[PROBLEM TO SOLVE]: Scan the records that follow, and whenever a line has the word "click", copy it.

[Dataset entries]
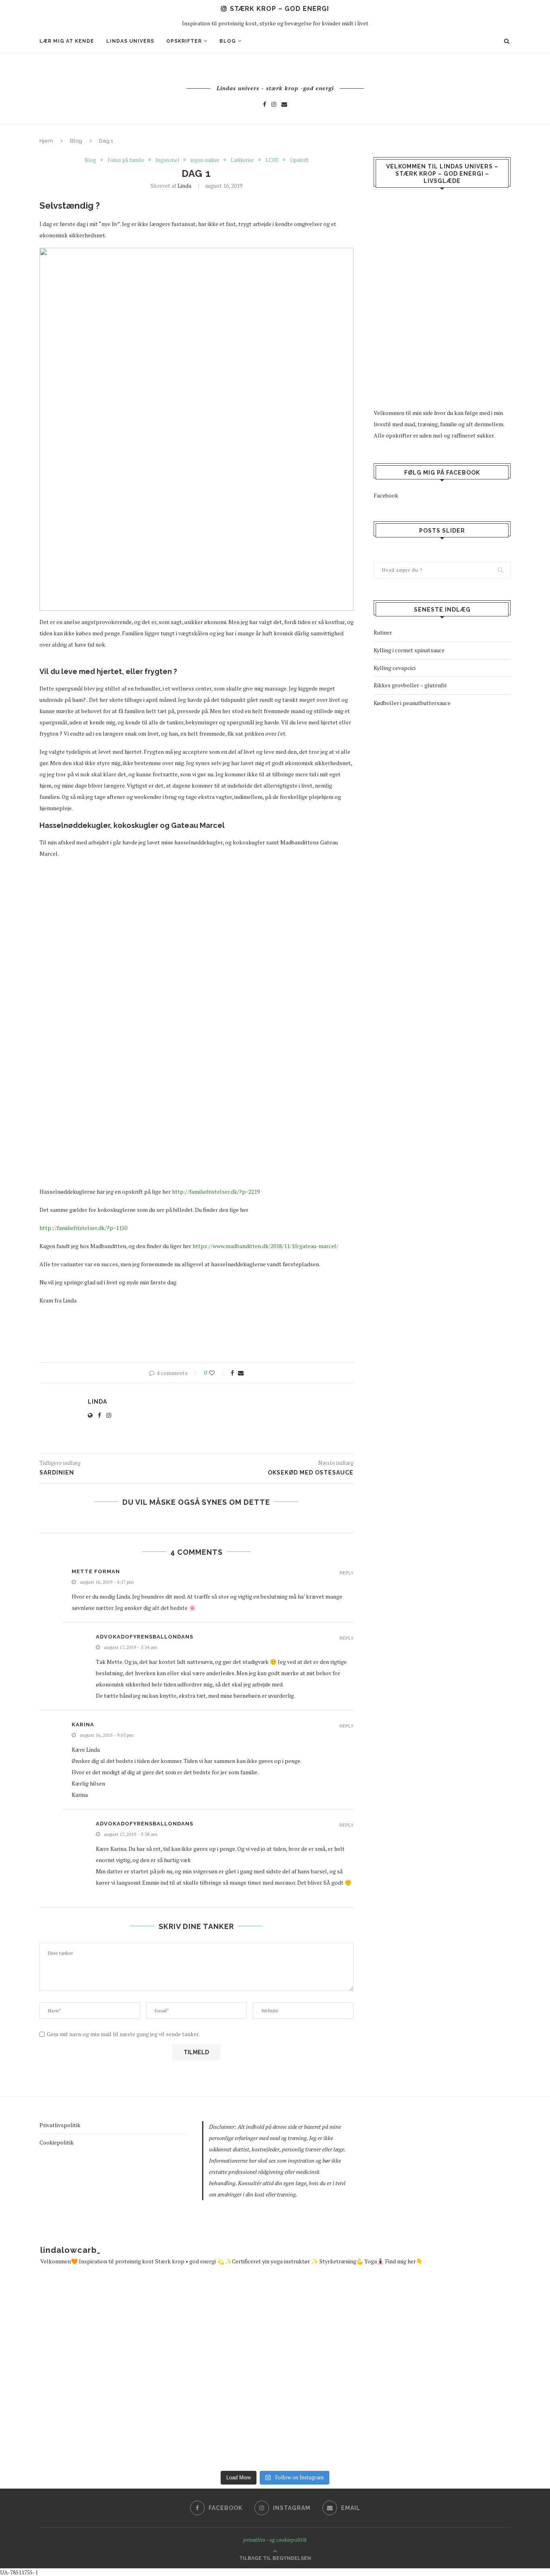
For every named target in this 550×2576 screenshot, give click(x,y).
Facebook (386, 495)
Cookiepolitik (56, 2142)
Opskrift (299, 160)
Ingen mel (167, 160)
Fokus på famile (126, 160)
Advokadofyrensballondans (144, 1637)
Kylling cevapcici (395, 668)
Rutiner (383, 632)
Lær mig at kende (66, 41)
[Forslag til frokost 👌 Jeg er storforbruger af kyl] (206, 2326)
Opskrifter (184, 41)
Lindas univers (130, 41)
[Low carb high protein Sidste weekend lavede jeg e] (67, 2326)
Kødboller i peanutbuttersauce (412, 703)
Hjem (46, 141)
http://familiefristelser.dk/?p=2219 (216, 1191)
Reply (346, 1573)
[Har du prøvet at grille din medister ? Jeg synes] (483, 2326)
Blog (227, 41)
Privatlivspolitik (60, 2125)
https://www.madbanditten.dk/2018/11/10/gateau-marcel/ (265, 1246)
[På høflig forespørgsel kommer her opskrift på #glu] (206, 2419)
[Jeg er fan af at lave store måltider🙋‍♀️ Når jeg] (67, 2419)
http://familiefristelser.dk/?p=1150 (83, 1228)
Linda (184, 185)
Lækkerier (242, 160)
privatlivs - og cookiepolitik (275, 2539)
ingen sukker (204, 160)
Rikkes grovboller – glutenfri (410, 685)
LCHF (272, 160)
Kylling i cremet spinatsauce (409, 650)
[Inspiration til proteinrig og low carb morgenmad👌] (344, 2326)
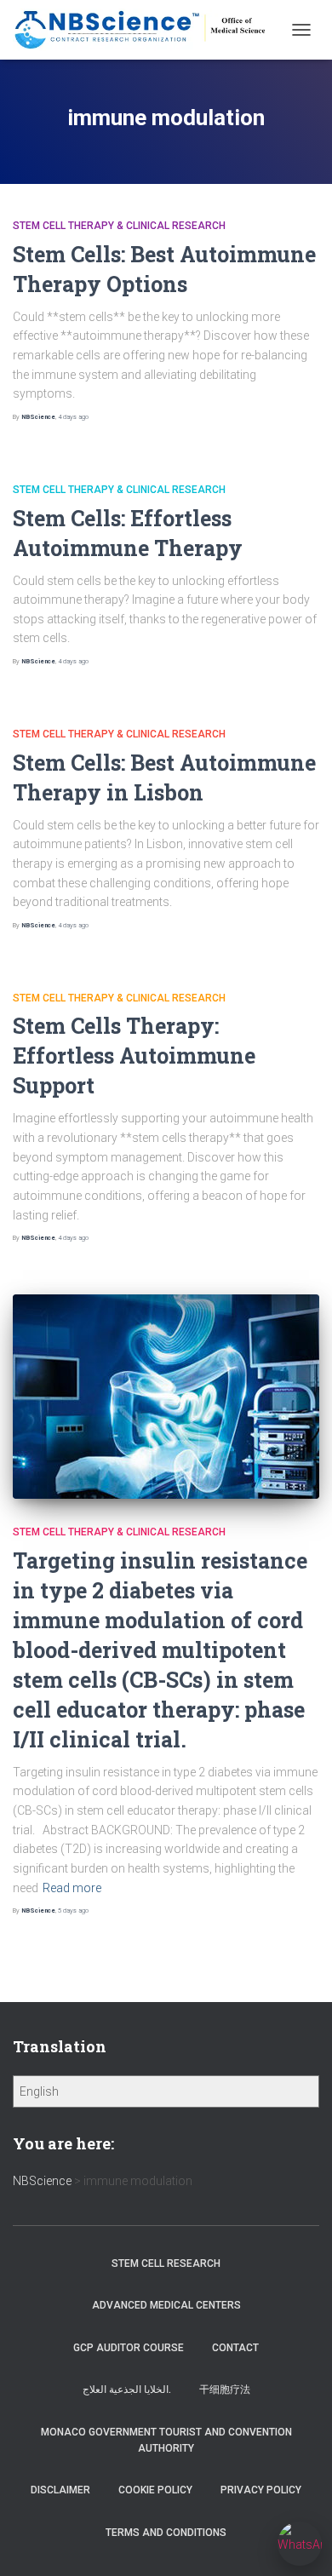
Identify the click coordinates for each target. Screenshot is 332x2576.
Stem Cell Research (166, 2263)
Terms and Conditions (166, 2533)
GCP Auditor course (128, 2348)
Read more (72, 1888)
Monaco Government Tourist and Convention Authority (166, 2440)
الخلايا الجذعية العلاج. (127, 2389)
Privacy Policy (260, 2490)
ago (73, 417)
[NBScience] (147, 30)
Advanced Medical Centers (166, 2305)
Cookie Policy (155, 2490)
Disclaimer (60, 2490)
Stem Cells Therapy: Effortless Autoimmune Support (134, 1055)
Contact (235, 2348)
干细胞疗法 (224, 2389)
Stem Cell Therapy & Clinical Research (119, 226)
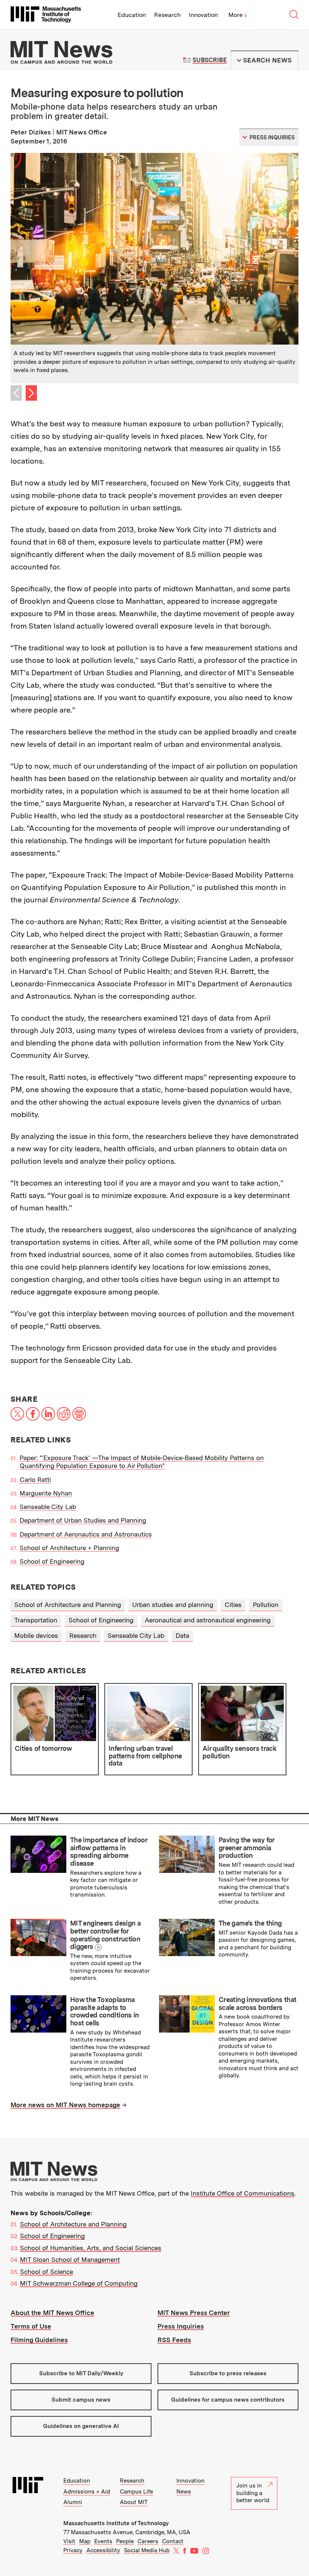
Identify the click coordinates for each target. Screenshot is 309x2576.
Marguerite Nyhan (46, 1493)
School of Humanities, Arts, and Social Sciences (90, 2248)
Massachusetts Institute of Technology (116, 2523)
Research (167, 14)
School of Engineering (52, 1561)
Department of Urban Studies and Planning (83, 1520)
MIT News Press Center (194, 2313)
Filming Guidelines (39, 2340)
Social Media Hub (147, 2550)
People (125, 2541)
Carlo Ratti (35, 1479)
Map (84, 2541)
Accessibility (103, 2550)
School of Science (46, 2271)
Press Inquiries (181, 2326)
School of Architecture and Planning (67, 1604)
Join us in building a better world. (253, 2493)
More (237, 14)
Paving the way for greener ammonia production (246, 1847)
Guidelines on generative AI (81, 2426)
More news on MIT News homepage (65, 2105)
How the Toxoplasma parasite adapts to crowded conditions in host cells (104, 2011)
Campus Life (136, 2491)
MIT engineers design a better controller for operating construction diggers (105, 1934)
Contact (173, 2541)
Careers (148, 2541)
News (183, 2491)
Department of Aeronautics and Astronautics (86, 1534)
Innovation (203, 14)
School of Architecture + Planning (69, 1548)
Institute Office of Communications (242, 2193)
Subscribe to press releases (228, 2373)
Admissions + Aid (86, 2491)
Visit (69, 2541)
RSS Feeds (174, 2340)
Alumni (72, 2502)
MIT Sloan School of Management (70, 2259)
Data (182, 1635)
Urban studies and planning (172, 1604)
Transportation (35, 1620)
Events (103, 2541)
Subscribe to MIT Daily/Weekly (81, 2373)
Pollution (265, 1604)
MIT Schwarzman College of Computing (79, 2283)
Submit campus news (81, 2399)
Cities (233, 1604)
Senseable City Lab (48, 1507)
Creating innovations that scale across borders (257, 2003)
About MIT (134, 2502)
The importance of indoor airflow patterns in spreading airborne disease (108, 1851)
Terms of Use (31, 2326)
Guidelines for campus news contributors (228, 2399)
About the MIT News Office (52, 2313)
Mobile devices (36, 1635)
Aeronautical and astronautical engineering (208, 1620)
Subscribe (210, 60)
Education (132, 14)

[REPLY]:
For every named target in this 550×2576 screenshot, give click(x,y).
Identify the click coordinates for each target. Screenshot is 332x2576.
Identify the click coordinates for each target. Screenshot is 309x2576.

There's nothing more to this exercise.